NICHOLS, John Gough (eld. child of the preceding). b. Red Lion passage, Fleet st. London 22 May 1806; ed. at Lewisham 1814–6, and at Merchant Taylors’ sch. 1817–24; entered his father’s printing office 1824; completed and edited his grandfather John Nichols’s Progresses of king James the first, 4 vols. 1828; joint editor of Gent. Mag. 1828–51, sole editor 1851–6, contributed many essays and compiled the obituary notices; F.S.A. 3 Dec. 1835; a founder of the Camden Society 1838, edited many of its publications and printed A descriptive catalogue of the works of the Camden society 1862, new ed. 1872; printed Hoare’s History of modern Wiltshire, 6 vols. 1822–44, in which he wrote An account of the hundred of Alderbury 1837; edited Collectanea topographica et genealogica, 8 vols. 1834–43; The typographer and genealogist, 3 vols. 1846–8; founded the Herald and Genealogist 1863, edited vols. 1–8 1863–74; founded the Register and magazine of biography Jany. 1869, which ceased after 12 monthly numbers; author of Autographs of royal, noble, learned, and remarkable personages, from Richard II to Charles II 1829; London pageants 1831, 2 ed. 1837; Description of the church of St. Mary, Warwick, and of the Beauchamp chapel, London 1838; edited books for the Roxburgh club 1857–60. d. Holmwood park, near Dorking, Surrey 14 Nov. 1873, his library was sold by Sotheby Dec. 1874 for £2,195. Memoir of J. G. Nichols by R. C. Nichols (1874) portrait; Proc. of Soc. of Antiquaries vi 193–6 (1873–76); Bigmore and Wyman’s Bibliography of printing ii 76–7 (1884).

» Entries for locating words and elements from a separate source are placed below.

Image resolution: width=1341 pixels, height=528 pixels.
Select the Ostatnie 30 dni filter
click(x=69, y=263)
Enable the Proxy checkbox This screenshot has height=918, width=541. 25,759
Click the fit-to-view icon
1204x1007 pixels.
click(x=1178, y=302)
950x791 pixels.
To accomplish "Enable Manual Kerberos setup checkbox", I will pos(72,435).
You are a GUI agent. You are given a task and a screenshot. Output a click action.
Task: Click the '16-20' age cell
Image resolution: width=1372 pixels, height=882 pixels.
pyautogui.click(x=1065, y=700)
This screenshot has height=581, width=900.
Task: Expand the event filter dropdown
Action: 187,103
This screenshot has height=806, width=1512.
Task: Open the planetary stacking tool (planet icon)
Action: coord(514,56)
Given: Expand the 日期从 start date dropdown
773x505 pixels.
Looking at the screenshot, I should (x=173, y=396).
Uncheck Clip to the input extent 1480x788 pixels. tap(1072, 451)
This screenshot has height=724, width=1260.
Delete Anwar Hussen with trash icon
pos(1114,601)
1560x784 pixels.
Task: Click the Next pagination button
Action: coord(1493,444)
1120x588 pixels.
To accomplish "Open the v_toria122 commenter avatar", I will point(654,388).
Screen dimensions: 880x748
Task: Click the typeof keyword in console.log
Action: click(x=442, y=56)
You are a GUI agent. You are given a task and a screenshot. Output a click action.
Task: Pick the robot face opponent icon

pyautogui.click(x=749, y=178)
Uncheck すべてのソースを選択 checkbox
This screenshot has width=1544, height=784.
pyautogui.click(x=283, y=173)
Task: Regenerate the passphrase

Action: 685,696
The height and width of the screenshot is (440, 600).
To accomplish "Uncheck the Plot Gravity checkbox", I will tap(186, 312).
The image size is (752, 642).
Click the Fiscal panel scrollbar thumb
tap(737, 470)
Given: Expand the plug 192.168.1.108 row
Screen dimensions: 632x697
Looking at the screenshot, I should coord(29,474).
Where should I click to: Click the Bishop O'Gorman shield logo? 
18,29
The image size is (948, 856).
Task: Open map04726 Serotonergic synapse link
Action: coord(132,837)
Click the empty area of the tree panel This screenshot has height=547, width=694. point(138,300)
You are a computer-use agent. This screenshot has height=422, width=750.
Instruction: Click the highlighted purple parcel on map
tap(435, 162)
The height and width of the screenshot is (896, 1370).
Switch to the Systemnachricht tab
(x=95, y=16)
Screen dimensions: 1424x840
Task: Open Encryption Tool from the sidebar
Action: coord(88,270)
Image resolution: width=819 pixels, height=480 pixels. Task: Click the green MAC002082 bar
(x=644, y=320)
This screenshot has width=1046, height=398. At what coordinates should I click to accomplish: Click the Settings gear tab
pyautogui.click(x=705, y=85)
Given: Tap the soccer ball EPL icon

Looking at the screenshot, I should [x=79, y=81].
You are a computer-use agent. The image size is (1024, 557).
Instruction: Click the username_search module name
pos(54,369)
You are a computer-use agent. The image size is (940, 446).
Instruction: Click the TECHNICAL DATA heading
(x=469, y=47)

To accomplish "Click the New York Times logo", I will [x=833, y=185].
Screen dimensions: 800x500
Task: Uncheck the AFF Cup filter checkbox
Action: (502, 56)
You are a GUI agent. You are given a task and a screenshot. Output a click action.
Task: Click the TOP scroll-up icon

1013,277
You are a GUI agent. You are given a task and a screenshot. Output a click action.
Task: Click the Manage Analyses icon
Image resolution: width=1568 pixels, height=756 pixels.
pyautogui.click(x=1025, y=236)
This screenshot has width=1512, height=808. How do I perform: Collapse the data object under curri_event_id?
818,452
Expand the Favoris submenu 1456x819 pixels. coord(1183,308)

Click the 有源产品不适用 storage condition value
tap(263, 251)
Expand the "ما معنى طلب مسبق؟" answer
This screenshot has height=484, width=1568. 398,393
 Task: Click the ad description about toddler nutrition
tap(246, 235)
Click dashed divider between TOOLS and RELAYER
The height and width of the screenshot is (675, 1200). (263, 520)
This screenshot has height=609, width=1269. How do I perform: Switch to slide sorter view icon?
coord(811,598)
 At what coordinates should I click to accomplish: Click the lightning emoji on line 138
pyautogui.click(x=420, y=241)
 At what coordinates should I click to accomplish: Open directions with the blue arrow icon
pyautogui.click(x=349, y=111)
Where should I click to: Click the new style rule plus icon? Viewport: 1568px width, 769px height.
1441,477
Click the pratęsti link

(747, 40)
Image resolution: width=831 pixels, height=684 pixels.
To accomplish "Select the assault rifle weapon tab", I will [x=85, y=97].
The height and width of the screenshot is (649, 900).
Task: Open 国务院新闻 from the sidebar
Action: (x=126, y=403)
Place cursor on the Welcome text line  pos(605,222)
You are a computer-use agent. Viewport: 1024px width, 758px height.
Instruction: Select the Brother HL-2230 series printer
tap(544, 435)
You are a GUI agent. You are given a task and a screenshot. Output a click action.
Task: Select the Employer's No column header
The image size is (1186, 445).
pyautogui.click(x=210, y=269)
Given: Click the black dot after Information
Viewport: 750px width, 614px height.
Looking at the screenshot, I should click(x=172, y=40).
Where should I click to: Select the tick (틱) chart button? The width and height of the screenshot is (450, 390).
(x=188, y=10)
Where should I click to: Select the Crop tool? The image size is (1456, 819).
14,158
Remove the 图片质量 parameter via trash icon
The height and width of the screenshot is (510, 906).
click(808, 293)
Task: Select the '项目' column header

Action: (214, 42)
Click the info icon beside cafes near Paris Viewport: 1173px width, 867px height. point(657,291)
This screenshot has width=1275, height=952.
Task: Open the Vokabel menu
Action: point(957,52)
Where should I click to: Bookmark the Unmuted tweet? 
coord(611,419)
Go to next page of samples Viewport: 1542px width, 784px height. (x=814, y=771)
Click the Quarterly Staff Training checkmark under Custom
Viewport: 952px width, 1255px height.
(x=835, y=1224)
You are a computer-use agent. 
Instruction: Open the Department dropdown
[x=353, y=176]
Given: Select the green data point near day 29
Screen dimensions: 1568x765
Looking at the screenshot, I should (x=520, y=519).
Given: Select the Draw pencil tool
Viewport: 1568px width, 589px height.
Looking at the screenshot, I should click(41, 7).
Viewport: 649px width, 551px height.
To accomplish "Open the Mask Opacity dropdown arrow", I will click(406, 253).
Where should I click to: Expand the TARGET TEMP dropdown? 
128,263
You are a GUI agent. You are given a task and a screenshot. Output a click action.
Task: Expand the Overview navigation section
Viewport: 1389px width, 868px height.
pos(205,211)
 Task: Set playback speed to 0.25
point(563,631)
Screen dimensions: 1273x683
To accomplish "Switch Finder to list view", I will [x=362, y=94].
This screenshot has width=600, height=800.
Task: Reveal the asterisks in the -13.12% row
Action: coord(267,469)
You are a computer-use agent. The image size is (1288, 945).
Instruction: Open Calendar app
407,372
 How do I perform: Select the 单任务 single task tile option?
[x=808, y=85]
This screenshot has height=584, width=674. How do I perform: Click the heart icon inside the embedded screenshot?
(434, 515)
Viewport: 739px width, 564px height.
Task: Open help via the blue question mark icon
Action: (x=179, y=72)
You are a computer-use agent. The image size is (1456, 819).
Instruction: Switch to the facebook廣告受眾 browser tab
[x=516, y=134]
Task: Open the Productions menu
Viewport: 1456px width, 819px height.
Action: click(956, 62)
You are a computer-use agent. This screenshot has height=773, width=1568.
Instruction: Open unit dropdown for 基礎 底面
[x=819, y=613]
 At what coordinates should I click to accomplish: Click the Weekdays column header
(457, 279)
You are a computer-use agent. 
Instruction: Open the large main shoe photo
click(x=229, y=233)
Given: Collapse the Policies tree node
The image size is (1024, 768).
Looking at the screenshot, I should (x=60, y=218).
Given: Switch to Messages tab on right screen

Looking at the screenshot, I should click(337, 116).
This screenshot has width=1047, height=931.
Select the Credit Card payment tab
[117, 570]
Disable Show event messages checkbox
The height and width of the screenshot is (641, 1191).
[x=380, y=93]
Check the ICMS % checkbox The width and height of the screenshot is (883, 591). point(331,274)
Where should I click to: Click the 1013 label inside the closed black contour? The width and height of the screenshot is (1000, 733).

NICHOLS, Robert Cradock (brother of preceding). b. 1824; printer 25 Parliament st. London; printer of the house of commons votes; F.S.A. 23 Feb. 1854; F.R.G.S.; proprietor of Highley manor, Balcombe, Sussex; edited for the Roxburghe club A fragment of Partonope of Blois 1873; author of The passage of the Col de la Temple and of the Col de l’Echauda, printed in Peaks, passes, and glaciers, ii 183–97 (1862; resided Highley manor, and 5 Sussex place, Hyde park. d. 26 May 1892, will proved 21 July, personal estate £171,000.